#### Problem to solve
Could you give the entries again, exactly as written?

#### Dataset
----------------

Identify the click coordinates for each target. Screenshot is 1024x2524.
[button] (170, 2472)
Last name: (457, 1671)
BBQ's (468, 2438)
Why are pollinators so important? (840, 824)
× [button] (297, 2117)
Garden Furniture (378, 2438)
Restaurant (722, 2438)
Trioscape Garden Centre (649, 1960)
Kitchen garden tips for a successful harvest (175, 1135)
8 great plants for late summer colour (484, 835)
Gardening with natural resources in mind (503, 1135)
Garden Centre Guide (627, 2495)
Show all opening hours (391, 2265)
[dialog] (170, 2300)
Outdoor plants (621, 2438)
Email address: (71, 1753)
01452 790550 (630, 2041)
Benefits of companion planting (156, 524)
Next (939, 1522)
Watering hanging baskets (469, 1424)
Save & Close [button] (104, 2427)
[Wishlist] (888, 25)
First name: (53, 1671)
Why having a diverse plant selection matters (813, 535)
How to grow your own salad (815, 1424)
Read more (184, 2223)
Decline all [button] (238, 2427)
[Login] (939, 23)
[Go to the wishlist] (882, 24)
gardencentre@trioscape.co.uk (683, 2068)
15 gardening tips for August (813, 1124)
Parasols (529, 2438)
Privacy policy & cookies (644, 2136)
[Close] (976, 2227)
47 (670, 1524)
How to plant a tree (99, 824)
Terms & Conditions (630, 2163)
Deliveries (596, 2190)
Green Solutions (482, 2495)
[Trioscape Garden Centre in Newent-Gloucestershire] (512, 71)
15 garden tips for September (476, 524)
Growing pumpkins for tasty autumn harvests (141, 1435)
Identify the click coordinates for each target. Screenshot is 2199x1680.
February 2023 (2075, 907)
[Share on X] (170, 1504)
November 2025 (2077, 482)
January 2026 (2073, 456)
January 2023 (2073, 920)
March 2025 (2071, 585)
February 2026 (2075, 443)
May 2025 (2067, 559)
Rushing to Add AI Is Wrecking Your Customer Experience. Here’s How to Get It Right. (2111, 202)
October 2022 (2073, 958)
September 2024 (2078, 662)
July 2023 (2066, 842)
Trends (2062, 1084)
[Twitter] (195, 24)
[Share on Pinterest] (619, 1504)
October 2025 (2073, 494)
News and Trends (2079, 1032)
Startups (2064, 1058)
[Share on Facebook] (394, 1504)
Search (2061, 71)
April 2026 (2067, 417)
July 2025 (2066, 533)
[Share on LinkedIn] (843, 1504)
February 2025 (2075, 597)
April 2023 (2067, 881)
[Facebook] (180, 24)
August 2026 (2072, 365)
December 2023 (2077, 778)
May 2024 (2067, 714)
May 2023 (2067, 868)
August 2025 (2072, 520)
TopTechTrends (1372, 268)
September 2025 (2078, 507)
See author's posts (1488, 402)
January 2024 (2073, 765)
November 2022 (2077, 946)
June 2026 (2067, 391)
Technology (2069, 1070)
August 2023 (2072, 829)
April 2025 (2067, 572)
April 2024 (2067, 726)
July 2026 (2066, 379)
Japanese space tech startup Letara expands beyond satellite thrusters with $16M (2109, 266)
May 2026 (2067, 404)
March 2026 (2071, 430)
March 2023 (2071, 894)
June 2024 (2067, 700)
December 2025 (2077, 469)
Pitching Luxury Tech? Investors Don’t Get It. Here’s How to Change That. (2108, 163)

----------------

#### Answer to this task
Identify the click coordinates for each target. Screenshot is 1024x2524.
[button] (170, 2472)
Last name: (457, 1671)
BBQ's (468, 2438)
Why are pollinators so important? (840, 824)
× [button] (297, 2117)
Garden Furniture (378, 2438)
Restaurant (722, 2438)
Trioscape Garden Centre (649, 1960)
Kitchen garden tips for a successful harvest (175, 1135)
8 great plants for late summer colour (484, 835)
Gardening with natural resources in mind (503, 1135)
Garden Centre Guide (627, 2495)
Show all opening hours (391, 2265)
[dialog] (170, 2300)
Outdoor plants (621, 2438)
Email address: (71, 1753)
01452 790550 (630, 2041)
Benefits of companion planting (156, 524)
Next (939, 1522)
Watering hanging baskets (469, 1424)
Save & Close [button] (104, 2427)
[Wishlist] (888, 25)
First name: (53, 1671)
Why having a diverse plant selection matters (813, 535)
How to grow your own salad (815, 1424)
Read more (184, 2223)
Decline all [button] (238, 2427)
[Login] (939, 23)
[Go to the wishlist] (882, 24)
gardencentre@trioscape.co.uk (683, 2068)
15 gardening tips for August (813, 1124)
Parasols (529, 2438)
Privacy policy & cookies (644, 2136)
[Close] (976, 2227)
47 (670, 1524)
How to plant a tree (99, 824)
Terms & Conditions (630, 2163)
Deliveries (596, 2190)
Green Solutions (482, 2495)
[Trioscape Garden Centre in Newent-Gloucestershire] (512, 71)
15 garden tips for September (476, 524)
Growing pumpkins for tasty autumn harvests (141, 1435)
Identify the click coordinates for each target. Screenshot is 2199x1680.
February 2023 (2075, 907)
[Share on X] (170, 1504)
November 2025 (2077, 482)
January 2026 (2073, 456)
January 2023 (2073, 920)
March 2025 (2071, 585)
February 2026 (2075, 443)
May 2025 (2067, 559)
Rushing to Add AI Is Wrecking Your Customer Experience. Here’s How to Get It Right. (2111, 202)
October 2022 (2073, 958)
September 2024 (2078, 662)
July 2023 (2066, 842)
Trends (2062, 1084)
[Twitter] (195, 24)
[Share on Pinterest] (619, 1504)
October 2025 (2073, 494)
News and Trends (2079, 1032)
Startups (2064, 1058)
[Share on Facebook] (394, 1504)
Search (2061, 71)
April 2026 (2067, 417)
July 2025 (2066, 533)
[Share on LinkedIn] (843, 1504)
February 2025 (2075, 597)
April 2023 (2067, 881)
[Facebook] (180, 24)
August 2026 (2072, 365)
December 2023 (2077, 778)
May 2024 (2067, 714)
May 2023 (2067, 868)
August 2025 (2072, 520)
TopTechTrends (1372, 268)
September 2025 (2078, 507)
See author's posts (1488, 402)
January 2024 (2073, 765)
November 2022 (2077, 946)
June 2026 (2067, 391)
Technology (2069, 1070)
August 2023 (2072, 829)
April 2025 (2067, 572)
April 2024 (2067, 726)
July 2026 (2066, 379)
Japanese space tech startup Letara expands beyond satellite thrusters with $16M (2109, 266)
May 2026 (2067, 404)
March 2026 (2071, 430)
March 2023 (2071, 894)
June 2024 (2067, 700)
December 2025 (2077, 469)
Pitching Luxury Tech? Investors Don’t Get It. Here’s How to Change That. (2108, 163)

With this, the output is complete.